Last weekend I finally got a bookshelf. I recently moved into a new apartment with my wife and for months we had a bare wall in desperate need of covering. With our new bookshelf came a heated battle: would it hold books or games? After a lot of back and forth and some sneaky stacking on my part, we compromised. My games would take up three narrow shelves, and other media would occupy the rest. As I stacked my games, I couldn’t help but notice all of the moments of my life that were neatly sorted on those shelves. Every matching group of plastic clamshells captured an epoch in my growth as a game player and as a person. And yet for all of that cherished history, I couldn’t help but feel as though my relationship with games was irreversibly changing; but I couldn’t quite pin down why.
And so I stared at the shelves. In those hard, black PS1 cases, I saw a lonely kid sitting in his attic for hours.
When one of my two childhood friends, Mike, first told me he had a PlayStation, I didn’t know what he was talking about. He led me to a room with toys everywhere, and I figured this was what he meant by a “PlayStation”. I thought it might be a bit much to name your toy room something that grand, but who was I to judge? Then he turned on some gray box attached to his TV, and with that he effectively changed my life.
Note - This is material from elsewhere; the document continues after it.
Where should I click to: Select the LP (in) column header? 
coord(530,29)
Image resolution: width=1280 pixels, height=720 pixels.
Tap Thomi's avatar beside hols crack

I can’t remember if Mike ended up playing Bubble Bobble, Final Fantasy VII, or Gex, but when I went home that night I knew that needed a PlayStation too. It took a couple of months of begging to convince my parents to get me my own system. Once I did, it took over my life, for better and for worse. I no longer felt quite as lonely or bored at home despite having few friends. I always had an incredible adventure a load screen away.
Yet, that comfortable cocoon also insulated me from actually reaching out to other kids. Going home and playing a game was always easier than meeting new people; and when I did meet new people I’d almost certainly only talk about video games. I was a one-topic kid without a lot of social tact and few incentives to grow thanks to my predictable, digital buddies. One console generation later I tried to rectify this problem the only way I knew how: by gaming more.
My other childhood friend, Aaron, moved away when I was still in elementary school, but we managed to reconnect several years later. When I was over at his house one day, he broke out an Xbox and hopped online to play Halo 2 with some friends. This was the first I’d heard of an internet connected console; and I thought I’d finally found the bridge between my gaming obsession and burgeoning social interests.
From that point forward, I’d spend hours most afternoons either playing with Aaron and his friends or practicing Halo 2. In my head, it made sense that my skill at the game and knowledge of the mechanics would translate into social status. Of course, that wasn’t true. For all of my stealth kills and snipes, I had a hard time bridging the gap between Xbox Live chats and actual hangout sessions. While gaming was a hobby for Aaron and his friends, it was bordering on an unhealthy obsession for me. So long as the conversations centered around games, I was fine. Whenever it veered into something else, I tended to feel a little uneasy. Gaming factoids were my second language and without them I didn’t quite have my footing yet. While Xbox Live got me in the door with some friends, it did not fully bring me out of my shell.
It took some time, but I eventually found some people who spoke my gaming language. Once I did, it helped plug another gap in my development. I needed to get to know people in my bubble in order to be pulled out of it. Thanks to my new-found gaming buddies, I was able to bridge off of our shared hobby into other topics. Games like Rock Band and Guitar Hero made easy segues into musical discussions and band superiority arguments. Gears of War LAN parties were great excuses to gossip about the social drama of the day in-person, without the impersonality of the internet. Gaming morphed from my one area of expertise to a jumping off point to a host of other interests.
Yet looking at my shelves, I couldn’t help but feel that I was entering a new phase of my life. The console that I’m playing now is the PS Vita, and it feels emblematic of a shift in my relationship with games. I’m a married man now. I’ve already learned a lot of the social lessons that games alternately taught me and sheltered me from. I work a full time job and simply do not have the time to obsess the way I once did. My answer so far has been to jam gaming into otherwise empty time. The Vita’s universal save states allow me to play long JRPGs in hundreds of bite-sized chunks while I’m on the bus to work or sitting on the couch watching TV with my wife. I’ve even snuck in some gaming during elevator rides. I’ve recently found myself retreating to the games from my past to delve into nostalgia. Games like Chrono Trigger, Chrono Cross, FFV, FFVIII, and Threads of Fate are all delightfully knowable microcosms. While they all have winding stories, complex gameplay systems, and daunting hour counts, they are finite and masterable. Every day I’m able to bring my nursery rhymes with me to stay grounded, and maybe discover some new, helpful interpretations. Instead of hoping that gaming will unlock some greater life experience, I now see them the way so many others have: as nice ways to pass the time.
For so long I used games as a tool to fill some gaping need in my life; and now that there isn’t one, I don’t quite know where gaming fits anymore. And, for the first time in my life, I’m learning how to compartmentalize my gaming around my life instead of the other way around. When I look at my bookshelf now, I’m excited. Gaming used to be the whole life-plan; and now that it’s not, the future is wide open.